The goal that every doctoral student shares is to successfully complete a dissertation as the final step in earning their degree. Some say that at least half of doctoral learners never complete their dissertation because of the incredible detail required to get a research topic developed and approved for research. A typical dissertation is 200-300 pages in length. Some consider the process more than challenging – a friend of mine told me he had an ABD degree – all but dissertation. A visit to Amazon and you can find a lot of books on how to “survive” a dissertation. I still remember the meeting with the academic review committee when I had to defend my masters thesis forty years ago. It seemed challenging at the time, but I can now see that it was nothing compared to what lies ahead for the doctoral dissertation.
I have completed a concept paper, which is the precursor to a proposal for a quantitative research study that I have in mind.
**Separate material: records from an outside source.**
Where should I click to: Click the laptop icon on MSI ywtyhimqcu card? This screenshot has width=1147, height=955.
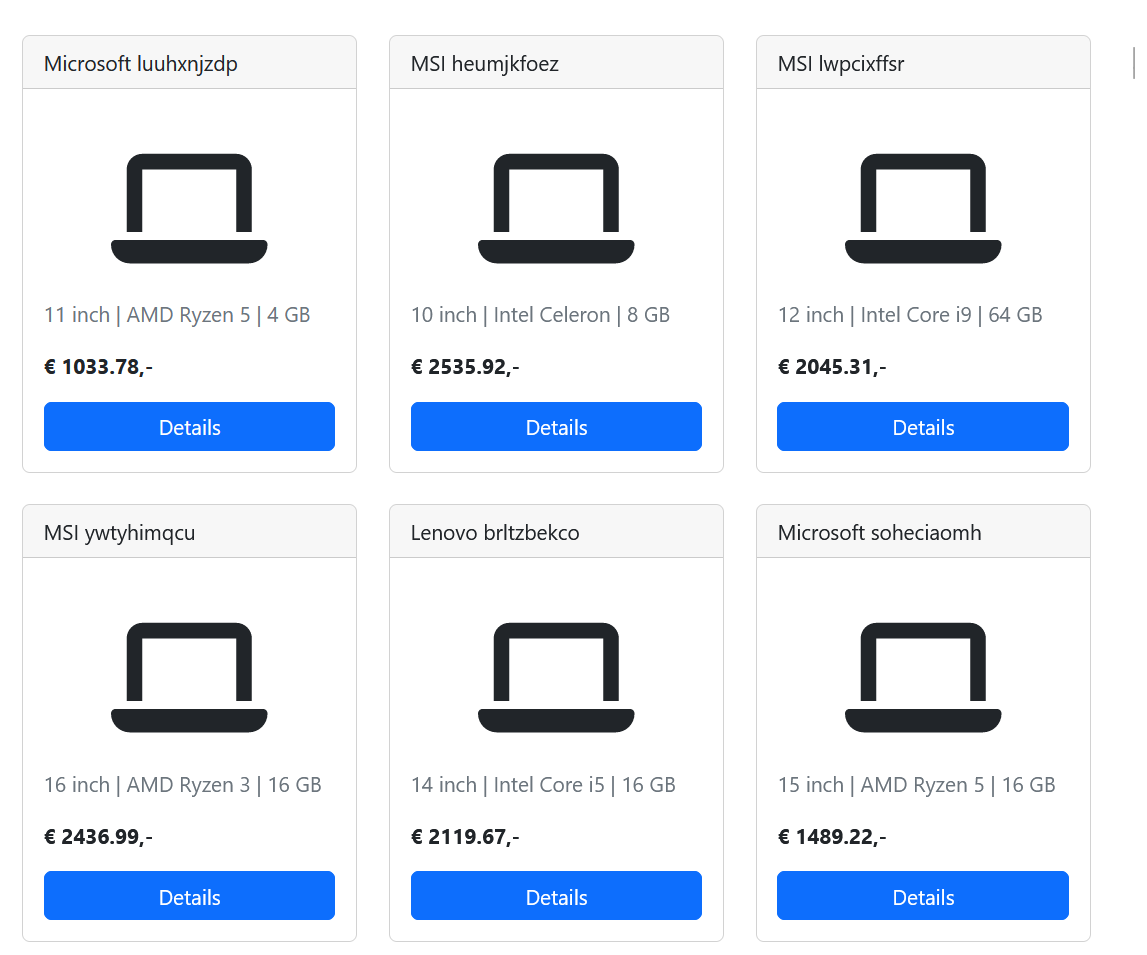[189, 677]
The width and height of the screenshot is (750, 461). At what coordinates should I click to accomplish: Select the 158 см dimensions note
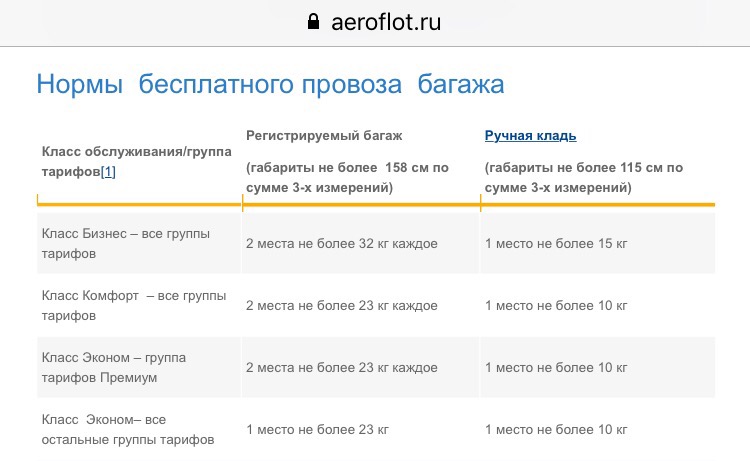point(347,177)
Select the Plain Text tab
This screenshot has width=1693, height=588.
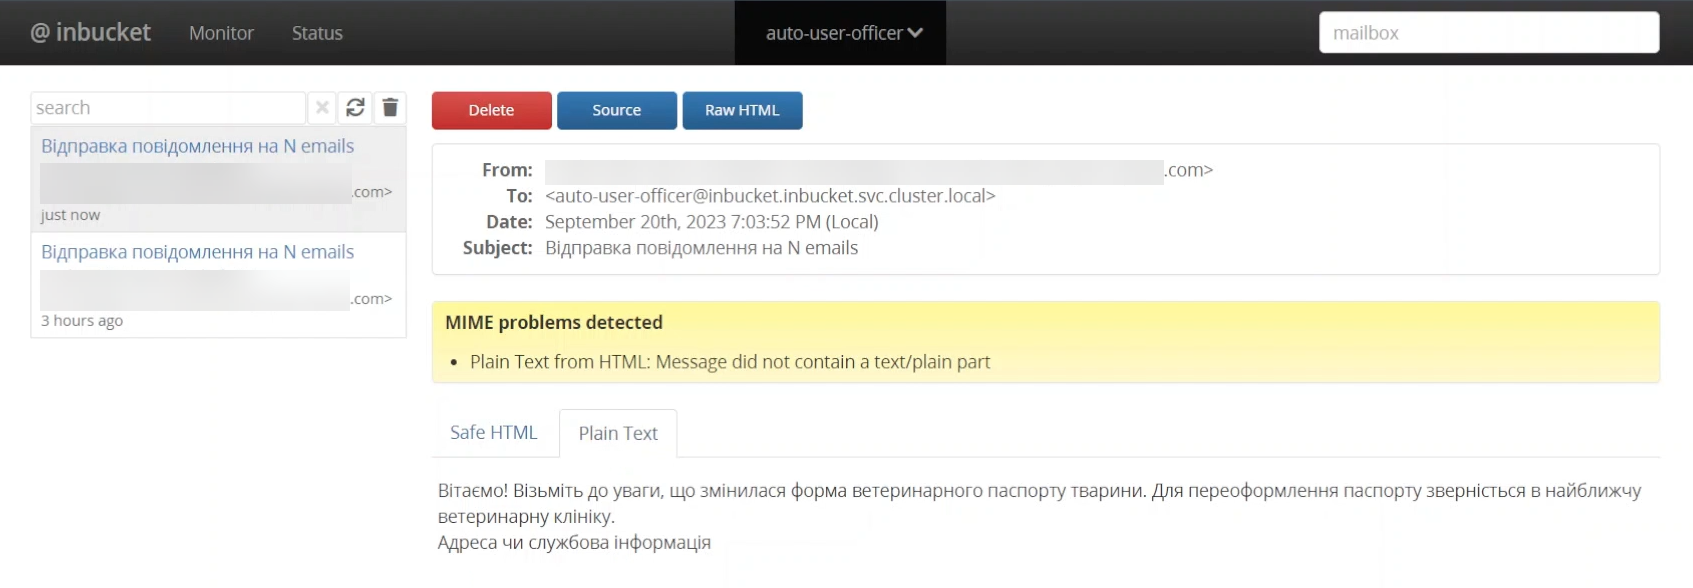click(x=618, y=433)
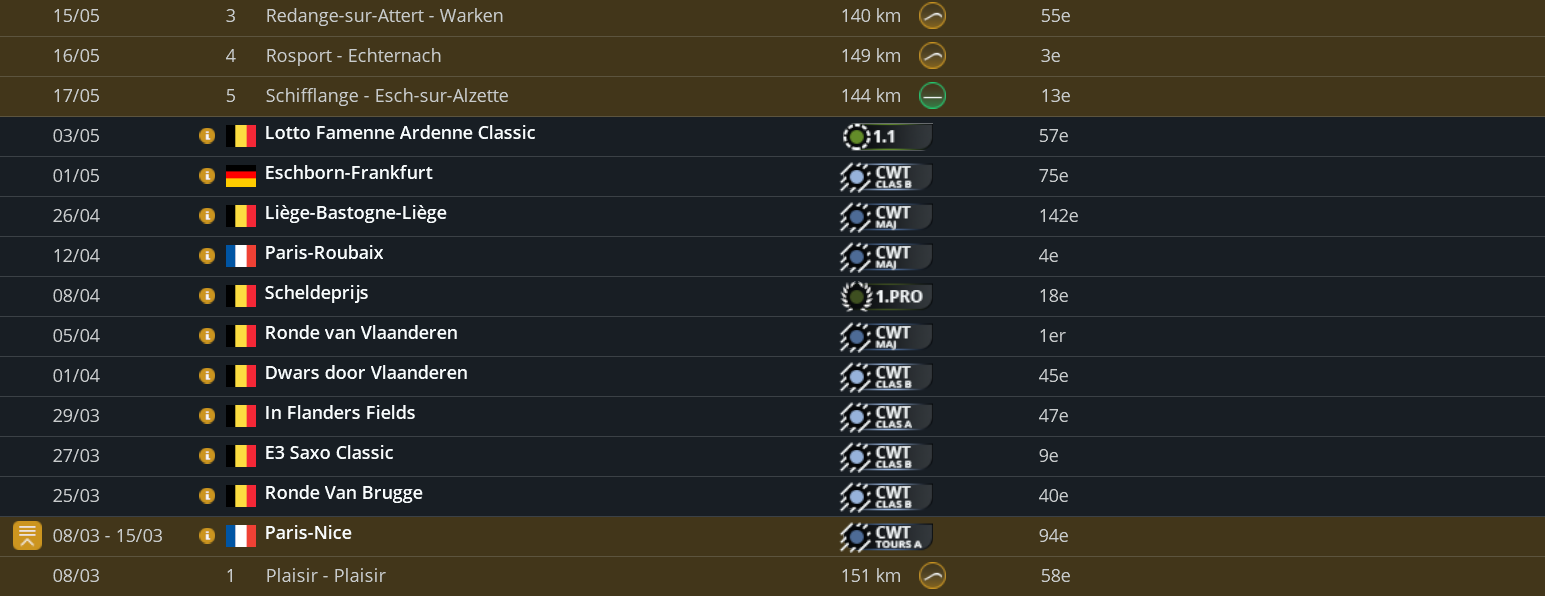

The study relates to the cost of care and lives lost due to congestive heart failure (CHF). My mother passed away from CHF a few years ago and I learned a lot about the disease during her final months. As a member of the board at Western Connecticut Health Network, I can also see the impact from a hospital point of view. The concept paper is eleven pages long. Following are a few excerpts from the paper to share a few of the things I am considering.
Chronic heart failure (CHF) is the leading cause of hospitalizations and readmissions for the elderly, and accounts for a large share of developed countries’ healthcare expenditures. Although CHF is a condition for which hospitalization is often avoidable, nearly 20% of Medicare patients discharged from hospitals are readmitted within 30 days at a cost to Medicare of $15 billion annually.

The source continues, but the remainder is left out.